Launchpad pip integration

Launchpad uses the pip build system for managing Python packages (replacing zc.buildout, which we used for many years).

We have at least two other ways of managing dependencies. Apt manages our Python language installation, as well as many of our non-Python system-level dependencies, such as PostgreSQL. The sourcecode directory is our other way of managing dependencies. It is supposed to only contain dependencies that are not standard Python packages. bzr plugins and Javascript libraries are existing examples.

All developers will at least want to read the very brief sections about the Set Up and the Everyday Usage.

Developers who manage source dependencies probably should read the general information about Managing Dependencies and Scripts, but will also find detailed instructions to Add a Package, to Upgrade a Package, to Add a Script, and to Work with Unreleased or Forked Packages.

Set Up

If you use the rocketfuel-get script, run that, and you will be done.

If you don’t, you have just a bit more initial set up.
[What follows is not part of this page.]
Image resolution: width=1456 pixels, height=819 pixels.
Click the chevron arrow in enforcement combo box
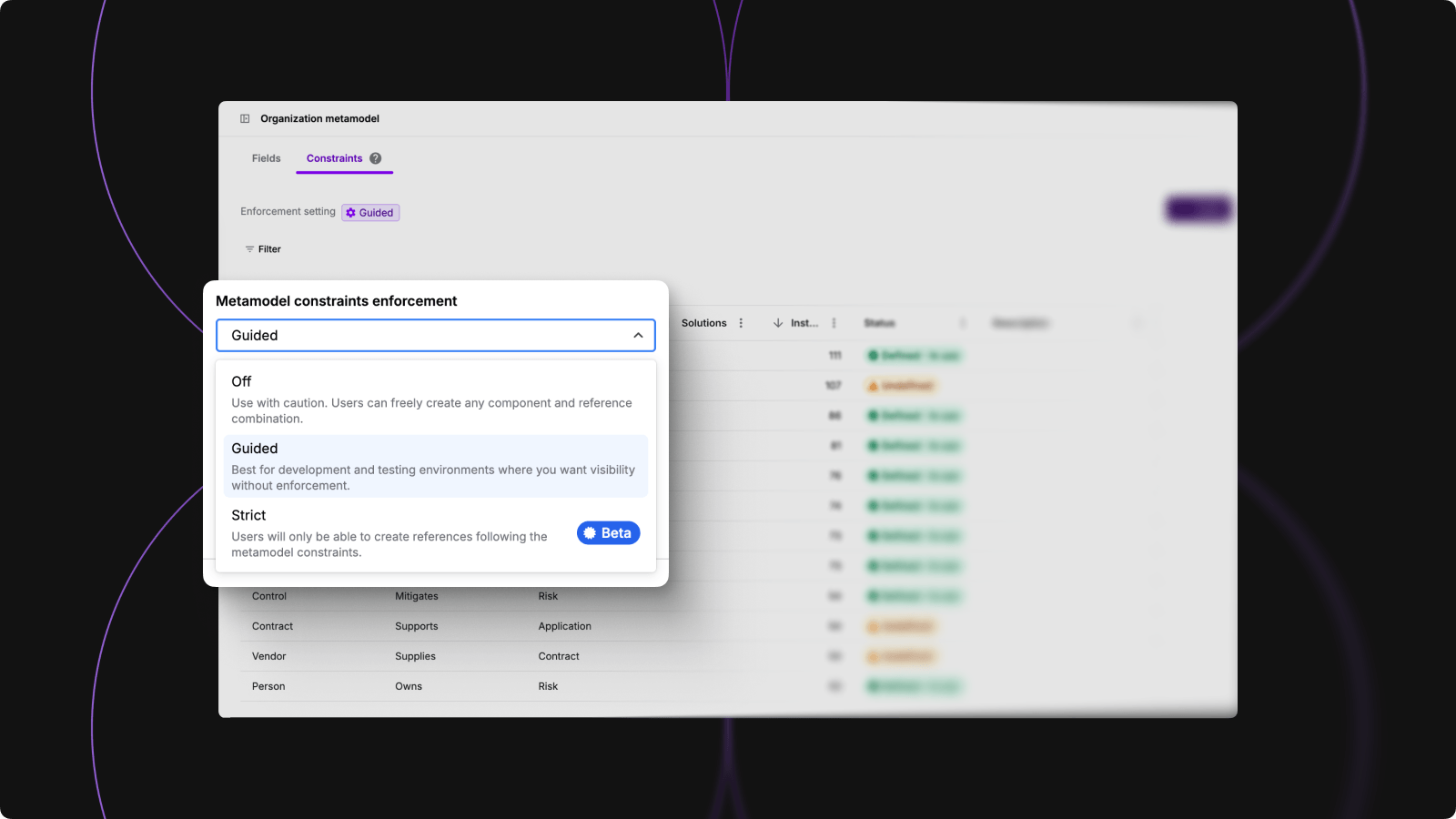click(x=638, y=335)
I’ll assume you maintain a pattern similar to what the rocketfuel-* scripts use: you have a local, pristine branch of trunk from which you make your other branches.  You manually update the trunk and rsync sourcecode when necessary.  When you make a branch, you use utilities/link-external-sourcecode.

Developers that take this approach should do the following, where trunk is the trunk branch from which you make local branches.

git clone --depth=1 lp:lp-source-dependencies download-cache

Then run make in the trunk.

See the Everyday Usage: Manual section for further instructions on how to work without the rocketfuel-* scripts.

Everyday Usage

rocketfuel Scripts

If you typically use rocketfuel-get, and you don’t change source dependencies, then you don’t need to know any more. rocketfuel-branch and link-external-dependencies will Do the Right Thing.

Manual

If you don’t use the rocketfuel scripts, you will still use link-external-dependencies as before. When pip complains that it cannot find a version of a dependency, do the following, from within the branch:

git -C download-cache pull

After this, retry your make.

That’s it for everyday usage.

Managing Dependencies and Scripts

What if you need to change or add dependencies or scripts? As you might expect, you need to know a bit more about what’s going on, although we can still keep this at a fairly high level.

First let’s talk a little about the anatomy of what we have set up. To be clear, much of this is based on our own decisions of what to do. If you see something problematic, bring it up with other Launchpad developers. Maybe together we can come up with another approach that meets our needs better.

These are the items in the top-level Launchpad directory associated with pip:

setup.py

This is the file that uses distutils, extended by setuptools, to specify direct dependencies, scripts, and other elements of the local source tree.

pip uses it, but the reverse is not true: setup.py does not know about pip.

Describing this file in full is well beyond the scope of this document. We will give recipes for modifying it for certain tasks below. For more information beyond these recipes, see the setuptools and distutils documentation.

pip-requirements.txt
This is a requirements file used to upgrade pip itself to a reasonably recent version. We use this so that we aren’t confined to features of pip supported by the version supplied by the operating system.
constraints.txt
This is a constraints file that specifies the precise versions of the dependencies we use. This means that we can have several versions of a dependency available locally, but we only build the precise one we specify. We give an example of its use below.
env
The env directory holds a virtualenv built from the downloaded distributions. You have one of these per branch (virtualenvs do not relocate especially well). This directory is local to your system–we do not manage it in a branch.
download-cache

The download-cache directory is a set of downloaded distributions–that is, exact copies of the items that would typically be obtained from the Python Package Index (“PyPI”), or another download source. We manage the download cache as a shared resource across all of our developers with a git branch in a Launchpad project called lp-source-dependencies.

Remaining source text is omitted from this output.